### Your assignment
From top to bottom, restate the entries below word for word.

### Stored items from a collection
Start of Block

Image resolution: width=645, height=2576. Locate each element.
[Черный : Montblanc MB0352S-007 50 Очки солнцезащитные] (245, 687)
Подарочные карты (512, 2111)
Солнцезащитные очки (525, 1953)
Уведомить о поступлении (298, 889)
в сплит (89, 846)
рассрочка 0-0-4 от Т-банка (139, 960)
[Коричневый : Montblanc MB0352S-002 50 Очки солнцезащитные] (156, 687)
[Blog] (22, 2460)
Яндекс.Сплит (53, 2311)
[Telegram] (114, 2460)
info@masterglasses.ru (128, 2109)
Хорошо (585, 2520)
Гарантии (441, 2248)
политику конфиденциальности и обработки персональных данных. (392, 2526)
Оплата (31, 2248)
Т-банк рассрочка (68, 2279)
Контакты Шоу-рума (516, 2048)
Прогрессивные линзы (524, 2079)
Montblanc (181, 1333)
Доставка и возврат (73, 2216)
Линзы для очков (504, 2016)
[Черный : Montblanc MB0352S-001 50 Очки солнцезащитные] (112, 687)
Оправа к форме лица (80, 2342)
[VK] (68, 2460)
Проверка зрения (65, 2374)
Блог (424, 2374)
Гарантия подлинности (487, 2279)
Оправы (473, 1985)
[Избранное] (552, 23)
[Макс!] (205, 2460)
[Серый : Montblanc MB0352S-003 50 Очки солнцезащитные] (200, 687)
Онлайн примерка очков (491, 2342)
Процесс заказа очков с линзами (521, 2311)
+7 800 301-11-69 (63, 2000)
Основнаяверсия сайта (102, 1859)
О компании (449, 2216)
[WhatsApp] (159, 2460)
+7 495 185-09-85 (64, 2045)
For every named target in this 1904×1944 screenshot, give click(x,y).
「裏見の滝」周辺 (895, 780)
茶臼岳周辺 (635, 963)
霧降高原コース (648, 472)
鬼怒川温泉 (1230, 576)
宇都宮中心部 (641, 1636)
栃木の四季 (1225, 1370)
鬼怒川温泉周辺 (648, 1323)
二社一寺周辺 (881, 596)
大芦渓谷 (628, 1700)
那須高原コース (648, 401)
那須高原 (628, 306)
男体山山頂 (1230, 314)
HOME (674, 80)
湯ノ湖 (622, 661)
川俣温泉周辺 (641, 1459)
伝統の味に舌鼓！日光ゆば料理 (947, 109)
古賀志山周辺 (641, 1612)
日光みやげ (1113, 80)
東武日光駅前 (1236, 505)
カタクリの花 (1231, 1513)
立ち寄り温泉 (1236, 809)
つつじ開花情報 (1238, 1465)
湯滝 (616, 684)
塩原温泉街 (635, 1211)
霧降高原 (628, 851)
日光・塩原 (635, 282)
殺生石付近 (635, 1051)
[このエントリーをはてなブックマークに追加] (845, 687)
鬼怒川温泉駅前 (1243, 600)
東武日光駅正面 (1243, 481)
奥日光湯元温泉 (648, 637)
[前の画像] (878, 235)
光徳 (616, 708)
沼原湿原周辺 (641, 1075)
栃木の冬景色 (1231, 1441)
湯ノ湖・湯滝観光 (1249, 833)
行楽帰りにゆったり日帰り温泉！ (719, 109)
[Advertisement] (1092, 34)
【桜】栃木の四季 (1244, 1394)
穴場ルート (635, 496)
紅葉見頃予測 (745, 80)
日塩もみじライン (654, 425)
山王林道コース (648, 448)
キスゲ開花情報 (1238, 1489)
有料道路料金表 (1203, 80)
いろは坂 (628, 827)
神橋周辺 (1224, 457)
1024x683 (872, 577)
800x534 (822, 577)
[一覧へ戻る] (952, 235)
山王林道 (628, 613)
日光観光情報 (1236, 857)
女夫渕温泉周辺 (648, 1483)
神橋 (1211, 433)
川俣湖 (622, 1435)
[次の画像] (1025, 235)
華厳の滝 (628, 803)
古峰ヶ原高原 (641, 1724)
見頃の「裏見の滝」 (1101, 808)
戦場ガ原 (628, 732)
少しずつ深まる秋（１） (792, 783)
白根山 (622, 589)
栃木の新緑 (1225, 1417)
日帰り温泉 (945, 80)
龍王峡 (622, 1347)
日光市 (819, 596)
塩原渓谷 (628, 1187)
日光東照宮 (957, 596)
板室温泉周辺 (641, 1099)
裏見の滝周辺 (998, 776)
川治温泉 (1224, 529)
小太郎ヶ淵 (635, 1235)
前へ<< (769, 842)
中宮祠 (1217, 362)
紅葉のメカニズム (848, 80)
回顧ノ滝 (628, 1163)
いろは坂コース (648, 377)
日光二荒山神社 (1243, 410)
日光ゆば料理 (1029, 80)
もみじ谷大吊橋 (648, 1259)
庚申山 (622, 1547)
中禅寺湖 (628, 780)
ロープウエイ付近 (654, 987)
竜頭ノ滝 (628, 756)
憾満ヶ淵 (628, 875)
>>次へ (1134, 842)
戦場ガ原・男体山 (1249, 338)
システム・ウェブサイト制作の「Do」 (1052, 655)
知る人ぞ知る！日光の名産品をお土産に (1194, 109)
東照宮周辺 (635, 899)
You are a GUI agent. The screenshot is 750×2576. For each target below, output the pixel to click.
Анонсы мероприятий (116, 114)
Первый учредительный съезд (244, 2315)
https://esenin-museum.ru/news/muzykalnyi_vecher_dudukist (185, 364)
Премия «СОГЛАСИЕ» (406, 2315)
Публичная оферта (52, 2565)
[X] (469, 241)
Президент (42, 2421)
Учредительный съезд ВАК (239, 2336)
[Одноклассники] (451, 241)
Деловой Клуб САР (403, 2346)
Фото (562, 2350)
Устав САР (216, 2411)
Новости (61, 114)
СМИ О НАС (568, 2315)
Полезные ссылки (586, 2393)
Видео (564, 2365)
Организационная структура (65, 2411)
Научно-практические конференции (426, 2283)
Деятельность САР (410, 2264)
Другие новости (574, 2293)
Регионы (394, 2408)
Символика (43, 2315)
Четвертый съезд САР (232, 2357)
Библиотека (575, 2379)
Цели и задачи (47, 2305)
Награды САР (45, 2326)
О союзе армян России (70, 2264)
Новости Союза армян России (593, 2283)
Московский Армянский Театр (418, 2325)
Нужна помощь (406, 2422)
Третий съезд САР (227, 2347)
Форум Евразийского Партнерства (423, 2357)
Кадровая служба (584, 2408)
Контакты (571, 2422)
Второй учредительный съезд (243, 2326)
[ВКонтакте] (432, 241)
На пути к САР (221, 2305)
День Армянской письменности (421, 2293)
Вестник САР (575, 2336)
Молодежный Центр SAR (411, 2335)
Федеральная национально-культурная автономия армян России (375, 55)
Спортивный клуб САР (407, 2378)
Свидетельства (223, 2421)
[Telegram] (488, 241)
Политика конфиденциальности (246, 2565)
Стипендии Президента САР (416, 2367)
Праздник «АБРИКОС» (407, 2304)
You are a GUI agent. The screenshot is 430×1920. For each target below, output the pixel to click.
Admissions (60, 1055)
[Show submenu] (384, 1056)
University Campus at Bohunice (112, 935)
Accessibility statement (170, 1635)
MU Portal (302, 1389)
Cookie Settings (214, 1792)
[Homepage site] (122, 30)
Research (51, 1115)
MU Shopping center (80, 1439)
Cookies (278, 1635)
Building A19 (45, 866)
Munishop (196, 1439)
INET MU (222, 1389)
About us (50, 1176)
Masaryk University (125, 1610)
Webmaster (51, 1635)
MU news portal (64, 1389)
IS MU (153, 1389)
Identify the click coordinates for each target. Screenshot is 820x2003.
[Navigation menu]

End of Block

### Solution to this task
Image resolution: width=645, height=2576. Locate each element.
[Черный : Montblanc MB0352S-007 50 Очки солнцезащитные] (245, 687)
Подарочные карты (512, 2111)
Солнцезащитные очки (525, 1953)
Уведомить о поступлении (298, 889)
в сплит (89, 846)
рассрочка 0-0-4 от Т-банка (139, 960)
[Коричневый : Montblanc MB0352S-002 50 Очки солнцезащитные] (156, 687)
[Blog] (22, 2460)
Яндекс.Сплит (53, 2311)
[Telegram] (114, 2460)
info@masterglasses.ru (128, 2109)
Хорошо (585, 2520)
Гарантии (441, 2248)
политику конфиденциальности и обработки персональных данных. (392, 2526)
Оплата (31, 2248)
Т-банк рассрочка (68, 2279)
Контакты Шоу-рума (516, 2048)
Прогрессивные линзы (524, 2079)
Montblanc (181, 1333)
Доставка и возврат (73, 2216)
Линзы для очков (504, 2016)
[Черный : Montblanc MB0352S-001 50 Очки солнцезащитные] (112, 687)
Оправа к форме лица (80, 2342)
[VK] (68, 2460)
Проверка зрения (65, 2374)
Блог (424, 2374)
Гарантия подлинности (487, 2279)
Оправы (473, 1985)
[Избранное] (552, 23)
[Макс!] (205, 2460)
[Серый : Montblanc MB0352S-003 50 Очки солнцезащитные] (200, 687)
Онлайн примерка очков (491, 2342)
Процесс заказа очков с линзами (521, 2311)
+7 800 301-11-69 (63, 2000)
Основнаяверсия сайта (102, 1859)
О компании (449, 2216)
[WhatsApp] (159, 2460)
+7 495 185-09-85 (64, 2045)
For every named target in this 1904×1944 screenshot, give click(x,y).
「裏見の滝」周辺 (895, 780)
茶臼岳周辺 (635, 963)
霧降高原コース (648, 472)
鬼怒川温泉 (1230, 576)
宇都宮中心部 (641, 1636)
栃木の四季 (1225, 1370)
鬼怒川温泉周辺 (648, 1323)
二社一寺周辺 (881, 596)
大芦渓谷 (628, 1700)
那須高原コース (648, 401)
那須高原 (628, 306)
男体山山頂 (1230, 314)
HOME (674, 80)
湯ノ湖 (622, 661)
川俣温泉周辺 (641, 1459)
伝統の味に舌鼓！日光ゆば料理 (947, 109)
古賀志山周辺 (641, 1612)
日光みやげ (1113, 80)
東武日光駅前 (1236, 505)
カタクリの花 (1231, 1513)
立ち寄り温泉 (1236, 809)
つつじ開花情報 (1238, 1465)
湯滝 (616, 684)
塩原温泉街 (635, 1211)
霧降高原 (628, 851)
日光・塩原 (635, 282)
殺生石付近 (635, 1051)
[このエントリーをはてなブックマークに追加] (845, 687)
鬼怒川温泉駅前 (1243, 600)
東武日光駅正面 (1243, 481)
奥日光湯元温泉 (648, 637)
[前の画像] (878, 235)
光徳 (616, 708)
沼原湿原周辺 (641, 1075)
栃木の冬景色 (1231, 1441)
湯ノ湖・湯滝観光 (1249, 833)
行楽帰りにゆったり日帰り温泉！ (719, 109)
[Advertisement] (1092, 34)
【桜】栃木の四季 (1244, 1394)
穴場ルート (635, 496)
紅葉見頃予測 (745, 80)
日塩もみじライン (654, 425)
山王林道コース (648, 448)
キスゲ開花情報 (1238, 1489)
有料道路料金表 (1203, 80)
いろは坂 (628, 827)
神橋周辺 (1224, 457)
1024x683 (872, 577)
800x534 (822, 577)
[一覧へ戻る] (952, 235)
山王林道 (628, 613)
日光観光情報 (1236, 857)
女夫渕温泉周辺 (648, 1483)
神橋 (1211, 433)
川俣湖 (622, 1435)
[次の画像] (1025, 235)
華厳の滝 (628, 803)
古峰ヶ原高原 (641, 1724)
見頃の「裏見の滝」 (1101, 808)
戦場ガ原 (628, 732)
少しずつ深まる秋（１） (792, 783)
白根山 (622, 589)
栃木の新緑 (1225, 1417)
日帰り温泉 (945, 80)
龍王峡 (622, 1347)
日光市 (819, 596)
塩原渓谷 (628, 1187)
日光東照宮 (957, 596)
板室温泉周辺 (641, 1099)
裏見の滝周辺 (998, 776)
川治温泉 (1224, 529)
小太郎ヶ淵 (635, 1235)
前へ<< (769, 842)
中宮祠 (1217, 362)
紅葉のメカニズム (848, 80)
回顧ノ滝 (628, 1163)
いろは坂コース (648, 377)
日光二荒山神社 (1243, 410)
日光ゆば料理 (1029, 80)
もみじ谷大吊橋 (648, 1259)
庚申山 (622, 1547)
中禅寺湖 (628, 780)
ロープウエイ付近 (654, 987)
竜頭ノ滝 (628, 756)
憾満ヶ淵 (628, 875)
>>次へ (1134, 842)
戦場ガ原・男体山 (1249, 338)
システム・ウェブサイト制作の「Do」 (1052, 655)
知る人ぞ知る！日光の名産品をお土産に (1194, 109)
東照宮周辺 (635, 899)
You are a GUI agent. The screenshot is 750×2576. For each target below, output the pixel to click.
Анонсы мероприятий (116, 114)
Первый учредительный съезд (244, 2315)
https://esenin-museum.ru/news/muzykalnyi_vecher_dudukist (185, 364)
Премия «СОГЛАСИЕ» (406, 2315)
Публичная оферта (52, 2565)
[X] (469, 241)
Президент (42, 2421)
Учредительный съезд ВАК (239, 2336)
[Одноклассники] (451, 241)
Деловой Клуб САР (403, 2346)
Фото (562, 2350)
Устав САР (216, 2411)
Новости (61, 114)
СМИ О НАС (568, 2315)
Полезные ссылки (586, 2393)
Видео (564, 2365)
Организационная структура (65, 2411)
Научно-практические конференции (426, 2283)
Деятельность САР (410, 2264)
Другие новости (574, 2293)
Регионы (394, 2408)
Символика (43, 2315)
Четвертый съезд САР (232, 2357)
Библиотека (575, 2379)
Цели и задачи (47, 2305)
Награды САР (45, 2326)
О союзе армян России (70, 2264)
Новости Союза армян России (593, 2283)
Московский Армянский Театр (418, 2325)
Нужна помощь (406, 2422)
Третий съезд САР (227, 2347)
Форум Евразийского Партнерства (423, 2357)
Кадровая служба (584, 2408)
Контакты (571, 2422)
Второй учредительный съезд (243, 2326)
[ВКонтакте] (432, 241)
На пути к САР (221, 2305)
День Армянской письменности (421, 2293)
Вестник САР (575, 2336)
Молодежный Центр SAR (411, 2335)
Федеральная национально-культурная автономия армян России (375, 55)
Спортивный клуб САР (407, 2378)
Свидетельства (223, 2421)
[Telegram] (488, 241)
Политика конфиденциальности (246, 2565)
Стипендии Президента САР (416, 2367)
Праздник «АБРИКОС» (407, 2304)
You are a GUI agent. The screenshot is 430×1920. For each target below, output the pixel to click.
Admissions (60, 1055)
[Show submenu] (384, 1056)
University Campus at Bohunice (112, 935)
Accessibility statement (170, 1635)
MU Portal (302, 1389)
Cookie Settings (214, 1792)
[Homepage site] (122, 30)
Research (51, 1115)
MU Shopping center (80, 1439)
Cookies (278, 1635)
Building A19 (45, 866)
Munishop (196, 1439)
INET MU (222, 1389)
About us (50, 1176)
Masaryk University (125, 1610)
Webmaster (51, 1635)
MU news portal (64, 1389)
IS MU (153, 1389)
Identify the click coordinates for each target. Screenshot is 820x2003.
[Navigation menu]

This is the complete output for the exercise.